Last January???? Wow, that is quite a long time ago.
How best to fight it? First, gather up your medical records showing that you were not driving under the influence of alcohol, as perhaps Arizona police and the prosecutor assumes. Second, if you had a passenger or passengers, contact them and ask them to write down what they can best remember about the accident. Third, as other counsel have recommended, retain counsel who is experienced and local to the courthouse where the case is. Be sure to ask if you must appear in court (in California, in most misdemeanor DUI's, the defendant does not need to appear (there are exceptions).
The best way to fight? That's easy -- hire a criminal defense attorney that deals with alcohol-related driving offense cases.
In no way am I offering you legal advice, and in no way has my comment created an attorney-client relationship. You are not to rely upon my note above in any way, but insted need to sit down with counsel and share all relevant facts before receiving fully-informed legal advice. If you want to be completely sure of your rights, you must sit down with an experienced criminal defense attorney to be fully aware of your rights.
You should immediately contact a criminal defense attorney in Arizona
James M. Warden
Legal disclaimer: Responses to these questions are necessarily limited to the information provided by the questioner. Any opinion is therefore of limited value and does not create an Attorney-Client relationship. Full consultation with an attorney is necessary in order to give any opinion of any value. There may be facts and factors that are not disclosed that would change an opinion. Many attorneys, including myself, offer consultation in our office to obtain more complete information. More complete information is necessary before a solid opinion should be rendered. Therefore, you should always consult with an attorney before acting on any advice given in this format.
Contact at the very least one AZ attorney before calling the court on Monday. In fact let an attorney make that call to the court for you. Good luck.
The response above is not intended as legal advice since it’s impracticable to provide thorough, accurate advice based upon the query without additional details. It is highly recommended that one should seek advice from a criminal defense attorney licensed in your jurisdiction by setting up a confidential meeting. Moreover, this response does not constitute the creation of an attorney-client relationship since this message is not a confidential communication because it was posted on a public website, thereby publicly disclosing the information, which is another reason to setup a confidential meeting with an attorney.
If arraignment is set for a court in Arizona then you should consult an attorney admitted in that jurisdiction.
This answer is not legal advice and does not create an attorney-client relationship.
I am a CA lawyer, not an AZ lawyer. In CA, if the police made no move to arrest you for a misdemeanor in one year after your accident, you have grounds to bring a motion for a speedy trial violation, since a misdemeanor statute of limitations in CA is one year. There are some exceptions, and one of those is if the party was out of state, or if the police made reasonable attempts to locate you but you were "on the run". The CA law is based on federal law so I am sure AZ has a similar statutory or caselaw scheme in the event the actual statute of limitations has been exceeded by the period of time that they have failed to contact you.
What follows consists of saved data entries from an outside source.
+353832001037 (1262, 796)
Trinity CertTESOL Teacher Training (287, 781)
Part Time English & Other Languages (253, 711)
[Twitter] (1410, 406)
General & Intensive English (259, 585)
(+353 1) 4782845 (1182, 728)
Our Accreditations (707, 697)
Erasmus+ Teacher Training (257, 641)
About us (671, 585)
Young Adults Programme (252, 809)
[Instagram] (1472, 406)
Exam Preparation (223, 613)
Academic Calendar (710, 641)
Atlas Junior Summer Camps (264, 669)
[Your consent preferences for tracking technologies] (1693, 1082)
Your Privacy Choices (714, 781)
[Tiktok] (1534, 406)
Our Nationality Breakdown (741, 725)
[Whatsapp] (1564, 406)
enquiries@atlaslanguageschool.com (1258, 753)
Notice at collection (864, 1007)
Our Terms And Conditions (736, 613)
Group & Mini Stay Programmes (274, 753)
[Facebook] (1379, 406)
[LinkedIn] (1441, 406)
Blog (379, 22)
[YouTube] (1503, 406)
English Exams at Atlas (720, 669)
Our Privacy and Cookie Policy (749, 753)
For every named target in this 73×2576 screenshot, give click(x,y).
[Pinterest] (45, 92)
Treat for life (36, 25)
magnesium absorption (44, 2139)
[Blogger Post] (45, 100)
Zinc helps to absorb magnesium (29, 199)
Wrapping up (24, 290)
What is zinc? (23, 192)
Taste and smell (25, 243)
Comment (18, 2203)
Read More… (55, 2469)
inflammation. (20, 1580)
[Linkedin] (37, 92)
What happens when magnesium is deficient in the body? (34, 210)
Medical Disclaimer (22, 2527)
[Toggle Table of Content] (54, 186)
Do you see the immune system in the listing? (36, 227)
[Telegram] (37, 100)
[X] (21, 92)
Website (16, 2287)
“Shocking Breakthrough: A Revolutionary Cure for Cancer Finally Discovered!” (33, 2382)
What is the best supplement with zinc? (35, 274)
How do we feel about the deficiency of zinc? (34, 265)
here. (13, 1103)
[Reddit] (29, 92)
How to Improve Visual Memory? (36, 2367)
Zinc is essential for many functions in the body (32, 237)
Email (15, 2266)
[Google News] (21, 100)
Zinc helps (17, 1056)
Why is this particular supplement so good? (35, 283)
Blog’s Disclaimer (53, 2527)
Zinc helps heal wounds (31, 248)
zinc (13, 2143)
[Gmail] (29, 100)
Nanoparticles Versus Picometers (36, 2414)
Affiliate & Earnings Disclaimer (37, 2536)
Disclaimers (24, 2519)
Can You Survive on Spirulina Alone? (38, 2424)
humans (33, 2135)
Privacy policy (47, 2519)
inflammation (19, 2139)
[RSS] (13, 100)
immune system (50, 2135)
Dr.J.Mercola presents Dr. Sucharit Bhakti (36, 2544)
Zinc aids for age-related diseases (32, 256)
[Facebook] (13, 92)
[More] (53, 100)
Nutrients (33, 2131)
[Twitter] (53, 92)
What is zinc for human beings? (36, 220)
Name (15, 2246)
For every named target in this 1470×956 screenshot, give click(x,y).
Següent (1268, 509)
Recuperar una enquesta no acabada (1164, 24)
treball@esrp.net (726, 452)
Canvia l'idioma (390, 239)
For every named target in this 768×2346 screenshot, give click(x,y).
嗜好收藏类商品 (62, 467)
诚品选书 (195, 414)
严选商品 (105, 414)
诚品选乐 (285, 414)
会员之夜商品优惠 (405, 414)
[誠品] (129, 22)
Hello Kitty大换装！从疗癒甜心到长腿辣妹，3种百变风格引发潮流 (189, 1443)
However, you need to check with an AZ attorney about the specific offense, to see if it is a standard misdemeanor DUI especially since there was an accident, and what is the applicable statute of limitations. You should also check to see if your being out of AZ allows the AZ court to get around the speedy trial/due process issue
Touch basis with an attorney who is licensed to practice law in the State of Arizona and one who has handled this type of case. Share with that individual attorney all the information you received in the mail and determine if that attorney can help you. You can learn from that contact if the attorney can make the appearances for you or if you need to personally appear; whether you can enter a plea thru your attorney or whether you have to be personally present. Good luck.
The answer to the proposed question does not establish an attorney client relationship between the proponent of the question and this attorney. Further, it is important and suggested by this author that the proponent of the question seek legal representation and discuss the specifics with the legal representative in order to obtain a specific and detailed response, rather than the general response that is provided here.